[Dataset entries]
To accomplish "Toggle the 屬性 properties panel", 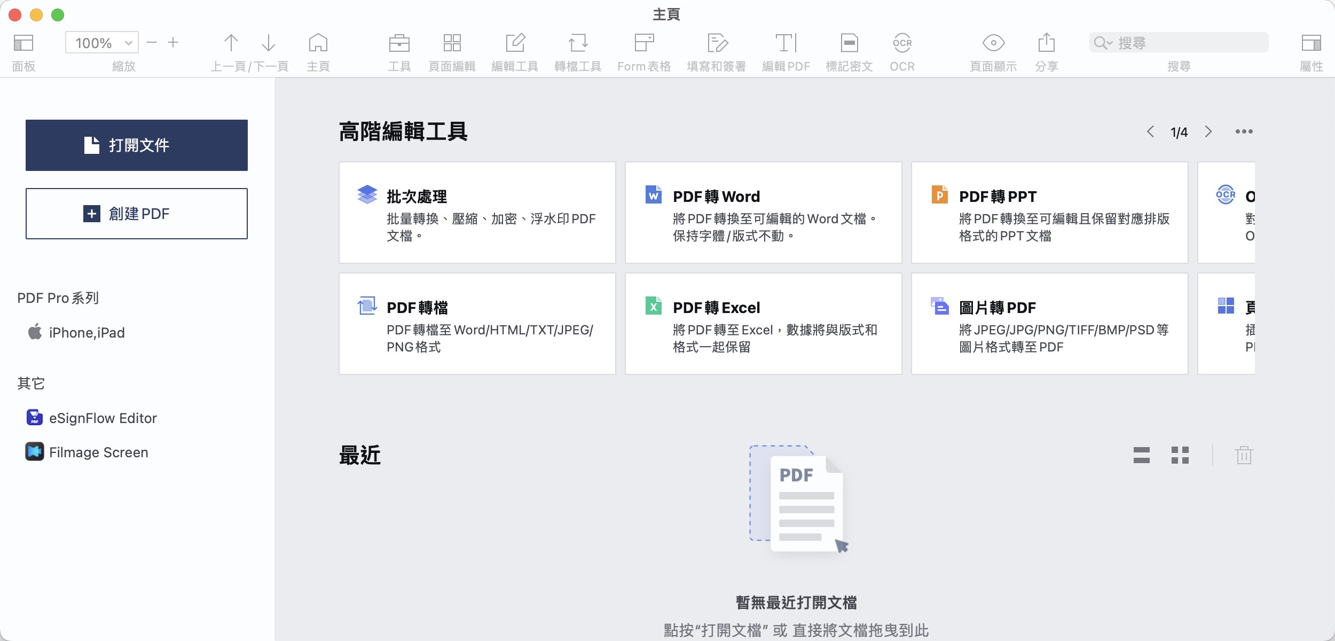I will [x=1311, y=43].
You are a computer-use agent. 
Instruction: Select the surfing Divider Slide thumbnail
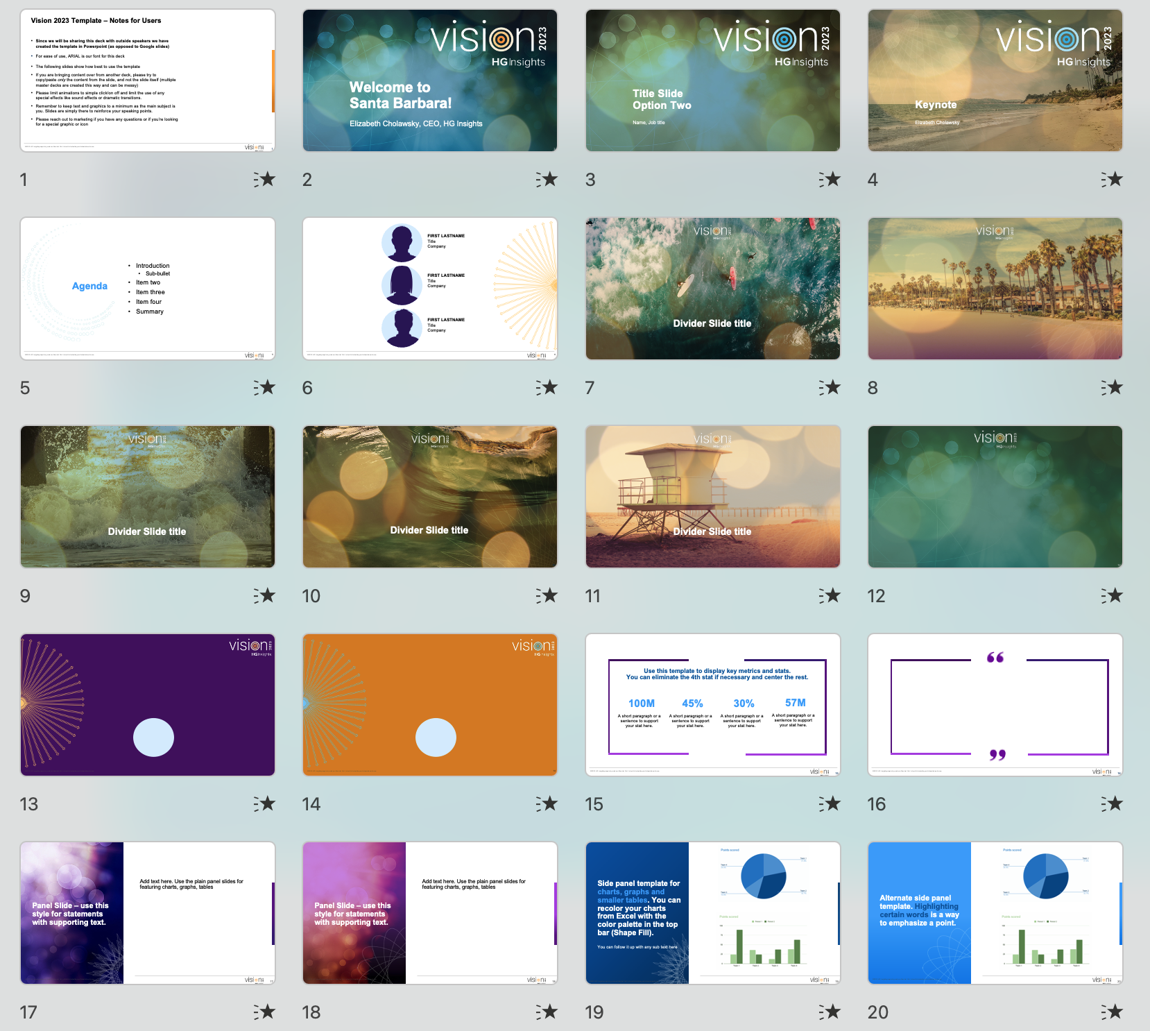tap(712, 288)
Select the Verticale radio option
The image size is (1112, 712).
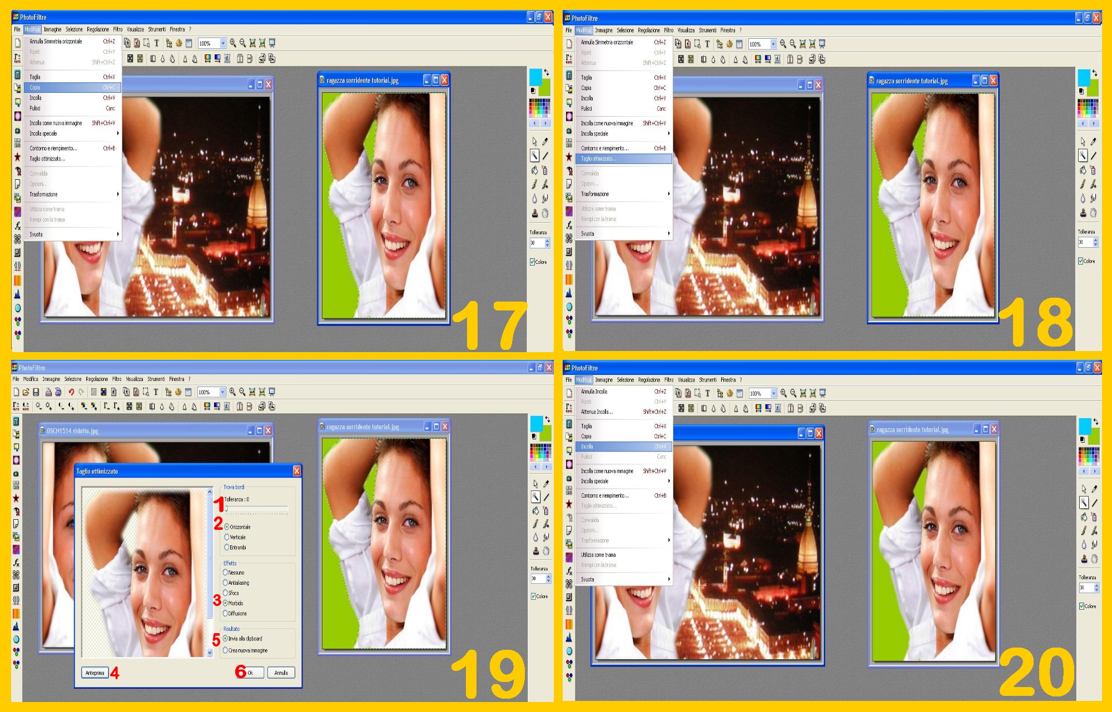[227, 537]
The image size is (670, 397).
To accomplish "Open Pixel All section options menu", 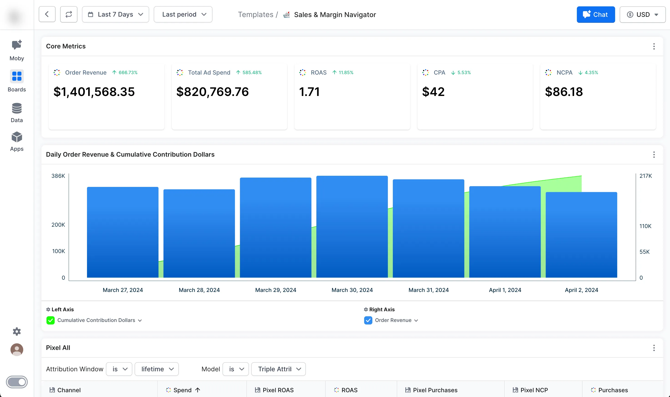I will click(x=654, y=348).
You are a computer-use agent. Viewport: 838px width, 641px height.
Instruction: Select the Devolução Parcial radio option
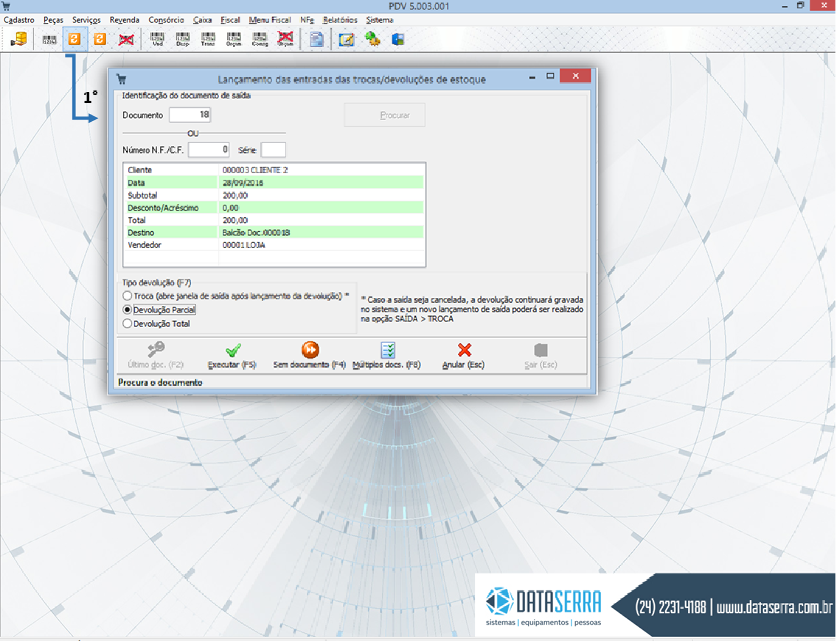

#### [Exercise description]
Please copy every line from the entries that includes the word "computer".

#### [Reply]
You are a computer-use agent. 
You are a computer-use agent. Viewport: 838px width, 641px height.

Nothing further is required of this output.